Sunday morning has become a popular time for youth sports. Weekends are for some families the only opportunity to share quality, sustained time together. And a significant proportion of the population works on Sunday mornings. How else would you get your coffee or donuts on the way to church?
The church should support families in their God-given vocation of caring for each other, and explore ways to extend its ministry to people whose lives are governed by hectic and oppressive schedules.
I recently attended a youth ministry event held by my denomination. One of the most subtle yet significant learnings I picked up there was a simple little law filled with love: Don’t complain about parents who take their kids to (insert activity) instead of church. They are doing so out of love. Of all I heard and learned at the event, I have reflected more on that insight than any other, perhaps because it is so counter-intuitive to our attendance and event-driven models of ministry.
It is too easy for the church to wag its finger and tell people they should “make the right choice,” insisting that kids attend Sunday School rather than soccer. When we make that simplistic claim, we fail to recognize that when Christian families make the difficult choice to spend Sunday mornings somewhere other than church, they are often doing so out of love. In a world where families have less time together and where jobs are hard to come by, who can blame those who make decisions different from ours?

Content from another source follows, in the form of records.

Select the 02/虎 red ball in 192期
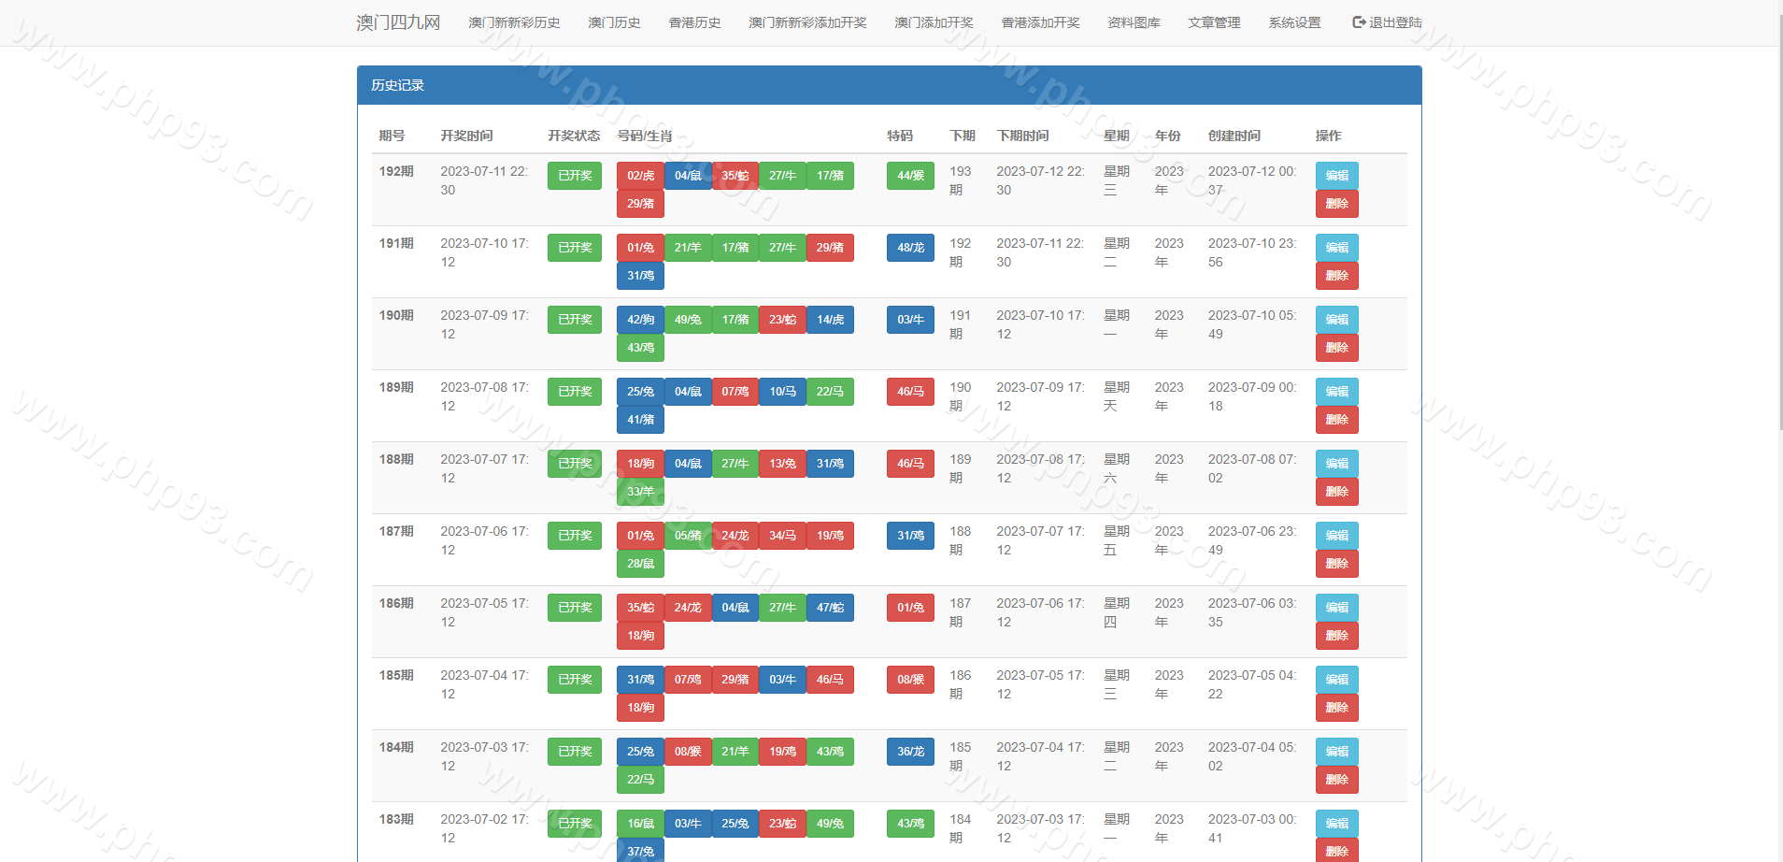The width and height of the screenshot is (1783, 862). pyautogui.click(x=640, y=176)
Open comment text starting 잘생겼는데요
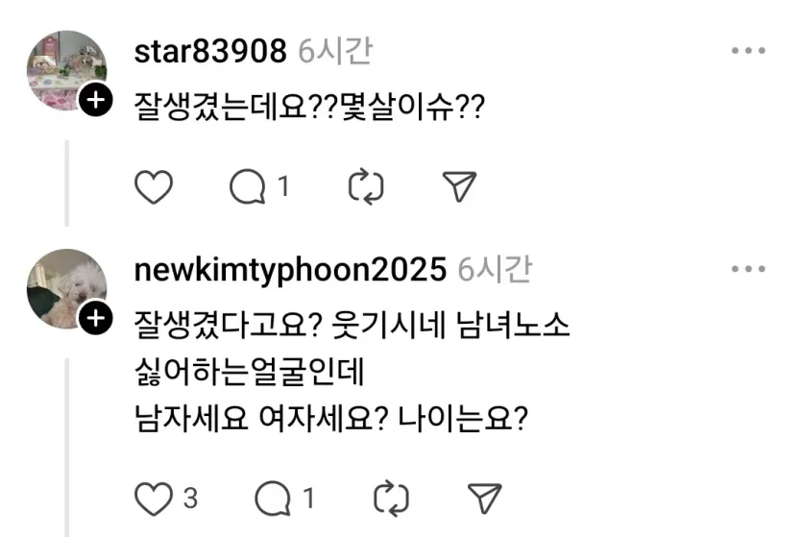The width and height of the screenshot is (802, 537). tap(309, 108)
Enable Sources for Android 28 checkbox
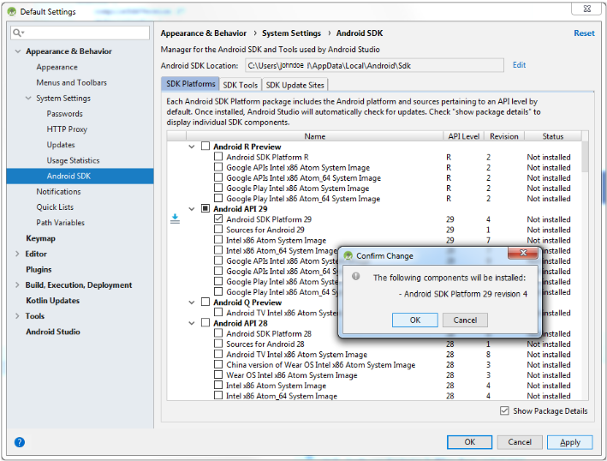 (x=218, y=344)
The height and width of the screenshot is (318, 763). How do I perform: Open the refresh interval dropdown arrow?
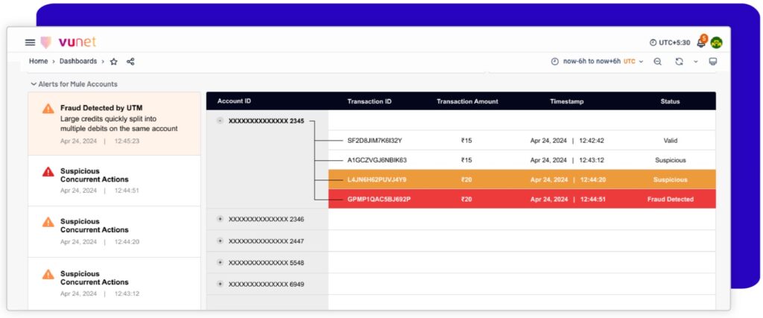coord(695,62)
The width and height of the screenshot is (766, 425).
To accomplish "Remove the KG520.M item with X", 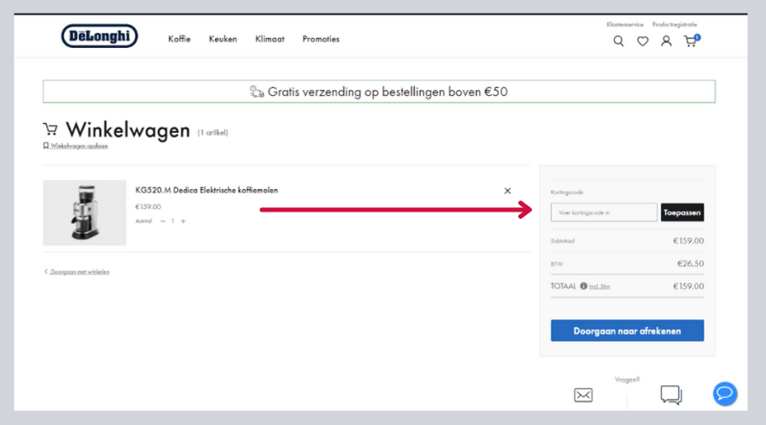I will 507,191.
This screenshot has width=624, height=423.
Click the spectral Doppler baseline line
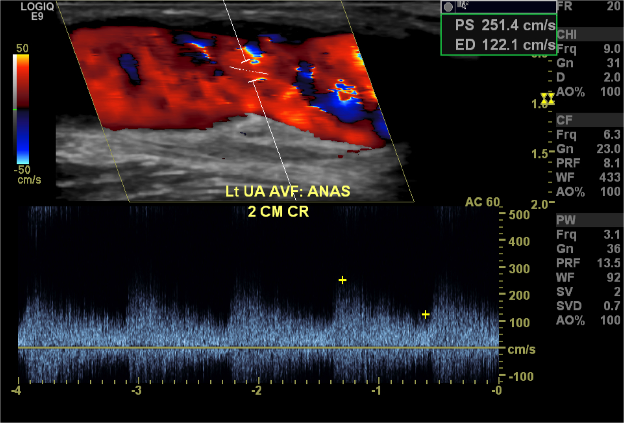pos(258,347)
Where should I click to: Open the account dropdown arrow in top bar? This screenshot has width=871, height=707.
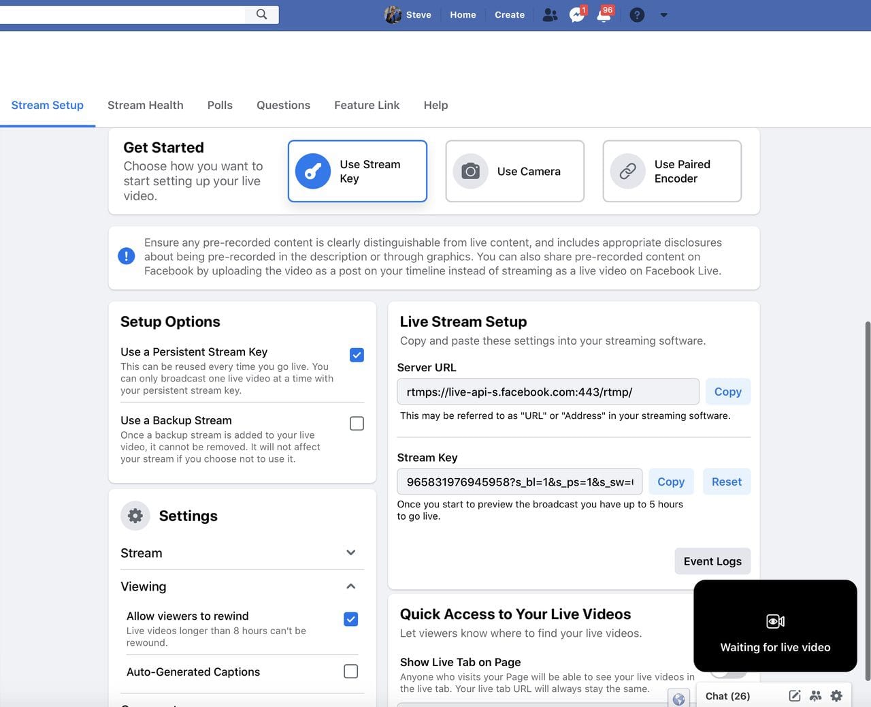pyautogui.click(x=663, y=15)
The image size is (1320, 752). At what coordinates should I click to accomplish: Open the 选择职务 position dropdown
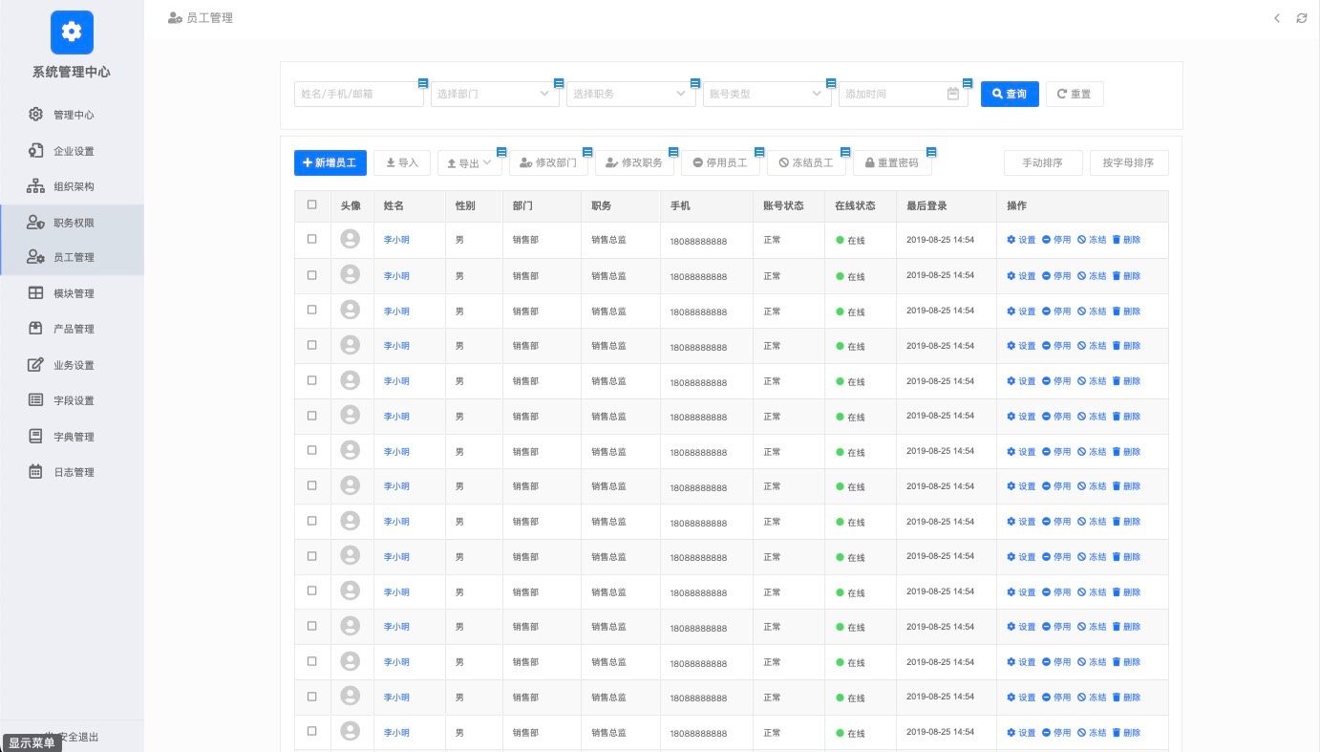pyautogui.click(x=630, y=94)
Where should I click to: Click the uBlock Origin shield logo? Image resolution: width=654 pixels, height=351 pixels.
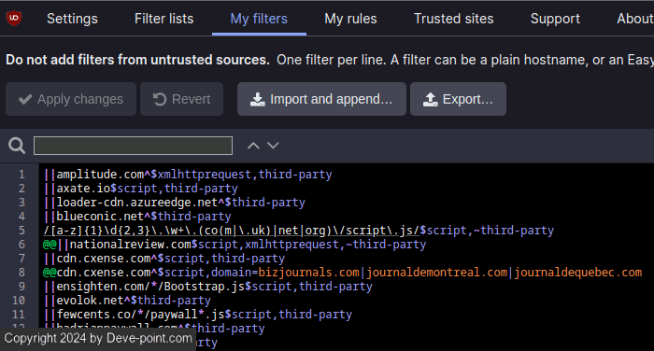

What the church is called to do in these situations is to respond in love, support families in their God-given vocation of caring for each other, and explore ways to extend its ministry to people whose lives are governed by hectic and oppressive schedules. And yes, there is a time and a place for discussing the choices that we Christians are called to make. But that place is not from the blunt end of a wagging finger. Instead, it might be at the sideline of a soccer game, on a church-sponsored family retreat, or at the end of an eight-hour shift on Sunday afternoons. The church and its members can only benefit by going into the world and meeting people where they are, following the example of our Lord who loved the world so much that he entered into it, walked with his people in love, and shared in the joys and sorrows of their humanity.